The New Statesman in proud to continue our partnership with the Cambridge Literary Festival. The full programme is here and a selection of events featuring the New Statesman is below.
Saturday 18th April
The New Statesman Debate – “This house believes Britain should leave the European Union”
Eurosceptics argue that Europe offers us nothing but headaches: immigration burdening the welfare state, debt-stricken countries demanding bail-outs, increased bureaucracy and taxes.
Europhiles say that by unhitching ourselves from the continent we will not only lose out on profitable trade and a rich shared culture, but also fundamentally weaken our position in the world.
A s the general election looms, this debate will address the question that has been preoccupying Britain for decades: special relationship, or splendid isolation? In? Or out?
Chaired by Helen Lewis, New Statesman deputy editor, the teams will feature:
Speaking for the motion
Ralph Buckle – Director and Co-Founder of Commonwealth Exchange, a think tank which focuses on presenting a 21st Century vision for the Commonwealth. Co-author of the IEA’s Brexit: Directions for Britain outside the EU
Patrick O’Flynn – UKIP Member of the European Parliament (MEP) for the East of England and their candidate in Cambridge.
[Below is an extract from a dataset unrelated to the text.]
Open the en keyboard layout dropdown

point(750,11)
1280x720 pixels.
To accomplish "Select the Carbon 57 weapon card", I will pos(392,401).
Brendan Simms – Professor in the History of International Relations at the University of Cambridge. He is co-chair of the Brexit-euroexit project and author of Europe: The Struggle for Supremacy.
Speaking against the motion
Julian Huppert – Liberal Democrat MP for Cambridge.
Mark Leonard – Director of the European Council on Foreign Relations and author of Why Europe Will Run the 21st Century.
Frances Robinson – A journalist who has been covering the EU since 2006. Previously a staffer at the Wall Street Journal, she returned to the UK after a decade abroad to talk and write about the UK-EU relationship.
The debate will be held at 5.30pm in the Cambridge Union Chamber – Tickets are available here.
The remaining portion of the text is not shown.